Model for the evolutionary diversification of eyespot size and color composition. A and D, phenotypes representing presumed 'ancestral' and 'derived' eyespot patterns, respectively. B and E, schematics illustrating the strength of the focal signal (size of the black dot) and the level of threshold response (shading of the wing background) for the two phenotypes. In C, eyespot foci at two positions on an 'ancestral' wing surface (x-axis) produce the same amount of a diffusing morphogen (brown curve). The threshold concentration of morphogen inducing black pigment formation (black horizontal line) is higher than the gold-inducing threshold (yellow horizontal line). Size and color composition are the same for both eyespots. In F, eyespot foci on a 'derived' wing surface produce different amounts of the morphogen signal (brown curves) and consequently differ in total size. When the threshold for black pigment production is increased, both eyespots are proportionately 'golder,' since threshold concentration is a property of the whole wing surface. G-K, Bicyclus wing patterns illustrating variation in eyespot color composition (across species, but not within a wing surface) and size (across species and individual eyespots). G, eyespots relatively black (B. analis); H, eyespots relatively gold (B. buea); I-K, clear individualization of eyespot size but not color composition within a wing surface (left to right: B. italus, B. maesseni, B. milyas).

Figure 4

Selection for eyespot color composition affects response properties of the wing epidermis. Ectopic eyespots (arrows) were produced following damage to a non-focal position on the dorsal forewing 17 hours after pupation. Damage induces spatio-temporal patterns of gene expression in the surrounding tissue that mimic the response to diffusing focal signals [94] and results in an ectopic eyespot centered on the damaged site [46], located between the anterior (A) and posterior (P) eyespots. The color composition of ectopic eyespots was significantly different between 'GG' selected lines (A and B) and 'BB' selected lines (C and D; ANCOVA for effect of selection direction: F_2,138 = 4.25, P < 0.01; Tukey's HSD: 'GG' vs. 'BB,' t₁₃₈ = 6.7, P_adj < 0.0001).
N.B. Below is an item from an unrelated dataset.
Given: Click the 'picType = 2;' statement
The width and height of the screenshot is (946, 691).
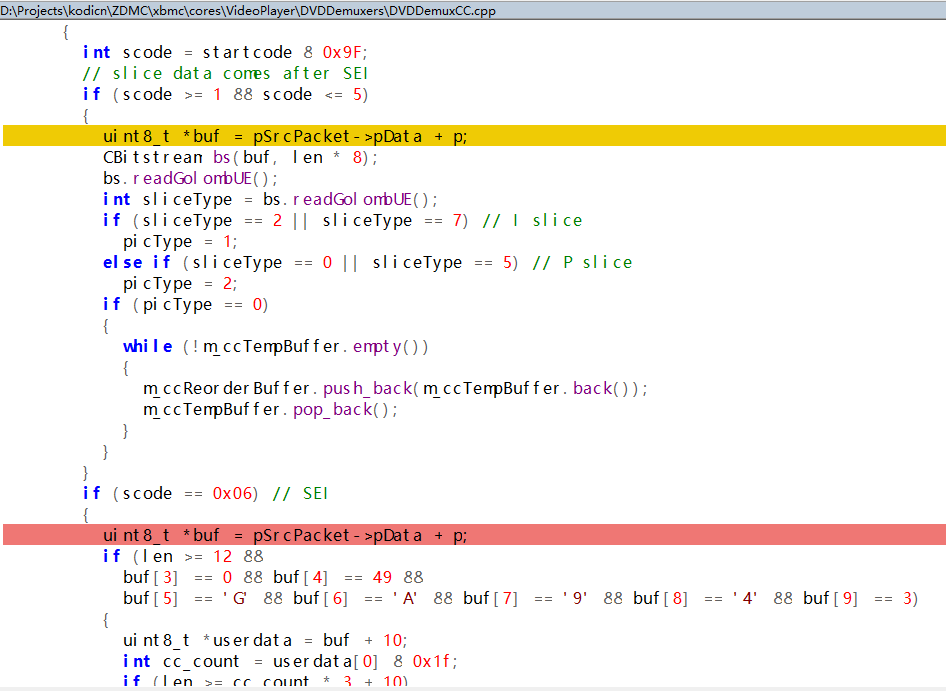Looking at the screenshot, I should tap(180, 283).
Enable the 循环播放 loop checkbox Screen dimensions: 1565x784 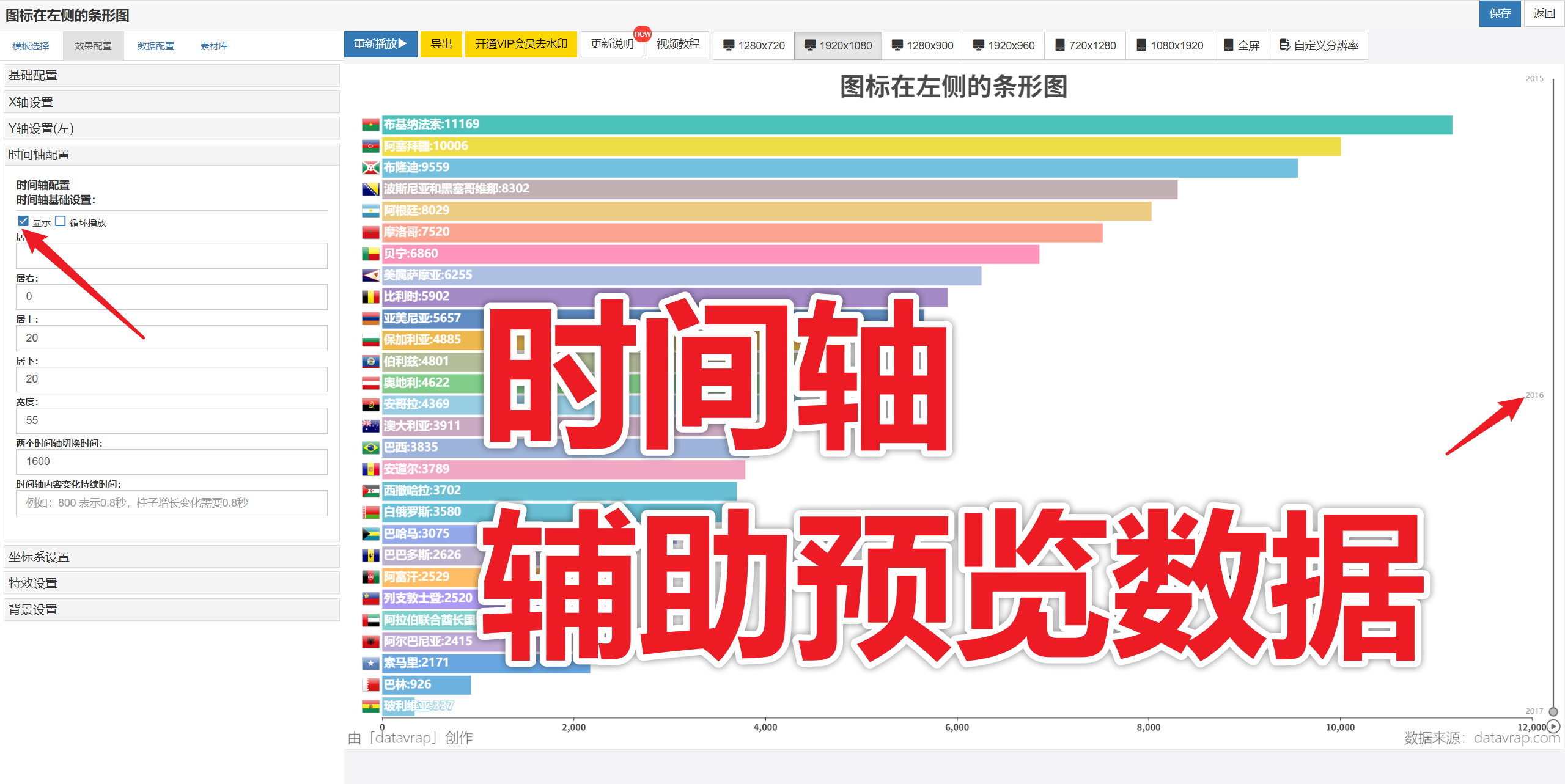61,221
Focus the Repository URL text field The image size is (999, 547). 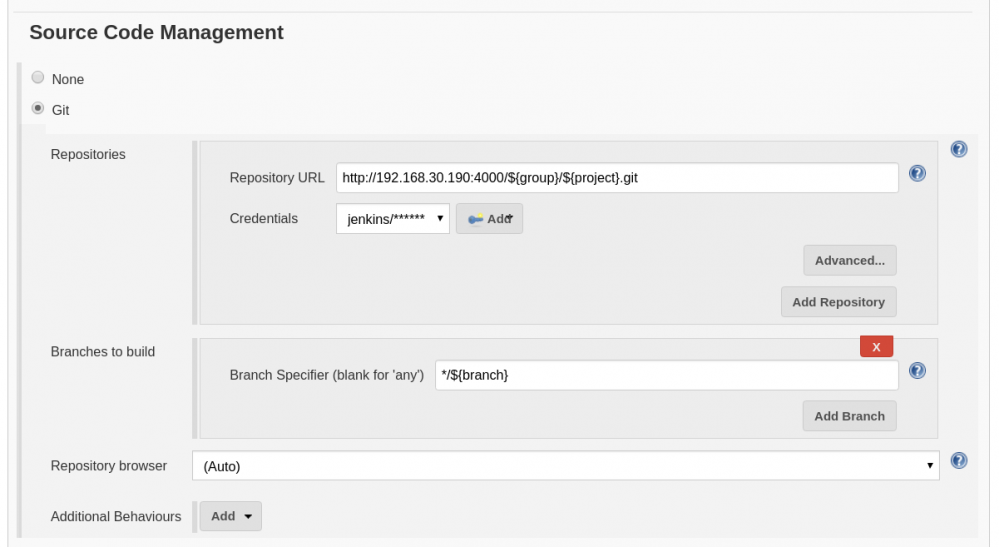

The ectopic eyespots reveal evolutionary changes in the response properties of wing epidermal tissue after concerted selection for color composition. Earlier focal grafting and non-focal damage experiments [51, 53] demonstrate that selection for eyespot size mainly affects properties of the focal signal and the size of ectopic eyespots does not differ between lines selected for large and small eyespots [53, 95].